Dang it, Steve. The thing is, I really like you, and I think you’ve done good things for the community.
But it kind of sticks in my craw when I read in the Plain Talk that the Vermillion Area Chamber and Economic Development Company is offering relocation funding up to $5000 for victims of the Missouri River flood–that is, if they buy at least 100K worth of house or build a new one [Travis Gulbrandson, "VCDC offers flood relocation program," 24 June 2011].
What this says to me is that the VCDC wants people who could afford nice homes on the river to bring their wealth to Vermillion (a truly shocking revelation). If you had a modest place that flooded out or you lost everything, well, don’t expect a helping hand. The VCDC isn’t offering relocation incentives to young people starting out or families trying to regain their footing in tough circumstances.

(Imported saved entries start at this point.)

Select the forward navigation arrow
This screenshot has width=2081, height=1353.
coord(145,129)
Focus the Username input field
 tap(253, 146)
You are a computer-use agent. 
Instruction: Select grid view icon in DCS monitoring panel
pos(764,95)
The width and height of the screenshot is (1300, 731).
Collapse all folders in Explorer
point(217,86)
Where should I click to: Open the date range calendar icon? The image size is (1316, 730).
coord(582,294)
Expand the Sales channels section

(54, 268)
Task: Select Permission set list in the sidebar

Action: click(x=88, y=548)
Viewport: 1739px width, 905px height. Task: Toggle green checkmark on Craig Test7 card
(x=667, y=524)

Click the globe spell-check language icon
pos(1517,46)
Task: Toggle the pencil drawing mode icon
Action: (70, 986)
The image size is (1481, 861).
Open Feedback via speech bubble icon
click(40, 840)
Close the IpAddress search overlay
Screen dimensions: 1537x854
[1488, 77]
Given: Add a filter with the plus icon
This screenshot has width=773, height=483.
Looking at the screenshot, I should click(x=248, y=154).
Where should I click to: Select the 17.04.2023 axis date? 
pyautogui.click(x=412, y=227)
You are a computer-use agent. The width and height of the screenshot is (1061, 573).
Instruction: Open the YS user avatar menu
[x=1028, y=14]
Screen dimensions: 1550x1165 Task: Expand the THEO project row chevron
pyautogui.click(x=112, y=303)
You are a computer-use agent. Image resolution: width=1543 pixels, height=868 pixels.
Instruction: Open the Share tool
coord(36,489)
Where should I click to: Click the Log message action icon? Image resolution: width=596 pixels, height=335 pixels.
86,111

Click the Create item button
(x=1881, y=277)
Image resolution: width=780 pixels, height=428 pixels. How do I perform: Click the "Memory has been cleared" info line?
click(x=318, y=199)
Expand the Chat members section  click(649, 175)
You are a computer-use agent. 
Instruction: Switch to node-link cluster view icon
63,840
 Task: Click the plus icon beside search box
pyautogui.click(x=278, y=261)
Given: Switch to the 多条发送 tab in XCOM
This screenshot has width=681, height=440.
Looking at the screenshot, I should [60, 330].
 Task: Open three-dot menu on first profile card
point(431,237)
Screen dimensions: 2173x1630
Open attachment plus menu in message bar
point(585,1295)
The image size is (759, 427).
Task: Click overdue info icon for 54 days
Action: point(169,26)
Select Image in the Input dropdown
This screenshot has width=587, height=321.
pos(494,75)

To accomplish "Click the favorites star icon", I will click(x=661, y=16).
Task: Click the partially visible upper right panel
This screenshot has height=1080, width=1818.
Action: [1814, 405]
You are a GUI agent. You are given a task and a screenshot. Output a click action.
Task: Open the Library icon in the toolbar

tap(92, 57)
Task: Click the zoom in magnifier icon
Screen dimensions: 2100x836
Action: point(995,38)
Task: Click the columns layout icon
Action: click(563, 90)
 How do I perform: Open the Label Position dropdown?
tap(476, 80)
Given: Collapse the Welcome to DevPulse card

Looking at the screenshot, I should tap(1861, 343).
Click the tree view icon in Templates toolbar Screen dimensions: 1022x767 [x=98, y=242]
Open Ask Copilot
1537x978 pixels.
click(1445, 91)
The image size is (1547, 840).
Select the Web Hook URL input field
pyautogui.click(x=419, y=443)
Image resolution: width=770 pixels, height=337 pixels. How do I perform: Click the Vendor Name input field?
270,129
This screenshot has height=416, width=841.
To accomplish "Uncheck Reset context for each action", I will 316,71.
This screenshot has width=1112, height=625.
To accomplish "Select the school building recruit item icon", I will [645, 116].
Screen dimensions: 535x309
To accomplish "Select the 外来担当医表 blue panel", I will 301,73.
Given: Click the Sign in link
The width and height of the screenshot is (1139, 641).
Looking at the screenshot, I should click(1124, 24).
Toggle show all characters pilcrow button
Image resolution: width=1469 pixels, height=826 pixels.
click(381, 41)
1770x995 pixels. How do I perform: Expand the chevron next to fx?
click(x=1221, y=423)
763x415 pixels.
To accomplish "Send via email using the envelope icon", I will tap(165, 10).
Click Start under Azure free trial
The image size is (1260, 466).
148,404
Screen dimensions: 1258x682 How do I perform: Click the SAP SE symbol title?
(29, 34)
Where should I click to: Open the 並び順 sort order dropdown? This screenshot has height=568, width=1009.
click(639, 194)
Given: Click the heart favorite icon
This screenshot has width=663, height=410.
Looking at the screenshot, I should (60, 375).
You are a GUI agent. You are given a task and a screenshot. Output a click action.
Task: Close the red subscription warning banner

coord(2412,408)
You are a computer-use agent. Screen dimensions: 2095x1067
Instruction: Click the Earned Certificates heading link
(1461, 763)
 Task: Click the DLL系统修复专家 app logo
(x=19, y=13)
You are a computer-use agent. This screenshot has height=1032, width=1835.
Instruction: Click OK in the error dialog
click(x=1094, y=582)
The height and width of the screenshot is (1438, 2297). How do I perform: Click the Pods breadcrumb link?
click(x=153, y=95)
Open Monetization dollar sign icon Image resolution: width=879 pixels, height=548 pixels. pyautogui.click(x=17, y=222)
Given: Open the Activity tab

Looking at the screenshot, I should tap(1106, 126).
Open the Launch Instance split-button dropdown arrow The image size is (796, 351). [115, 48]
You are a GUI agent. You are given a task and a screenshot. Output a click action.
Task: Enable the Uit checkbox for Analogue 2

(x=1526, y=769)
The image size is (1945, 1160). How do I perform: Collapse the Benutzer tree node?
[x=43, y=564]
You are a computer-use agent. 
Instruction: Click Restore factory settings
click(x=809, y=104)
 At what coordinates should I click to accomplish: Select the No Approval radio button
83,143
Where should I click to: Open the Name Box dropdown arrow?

I think I have a better idea. Sure, it won’t make the realtors quite as much cash, but what if the VCDC looked at their priority job development areas–say, food business or light industry or the non-profit sector–and then considered the more modest salaries those people might expect? And then what if the VCDC decided to incentivize on an inverse scale?
Instead of offering more money as the price of the house goes up, why not offer more incentive as the price goes down? People who can afford a $100K house probably don’t need a $3K grant, but I’ll bet a young (or not-so-young) person or couple looking in the $75-80K range could be enticed by that figure. How about a slightly larger grant for people looking in the very modest range–an incentive to help fix up some of the not-so-lovingly-cared-for dwellings?
Now, that would be a strategy that wouldn’t make me choke so much on that final story quote from VCDC Executive Director, Steve Howe–that “…we’re taking care of our own.”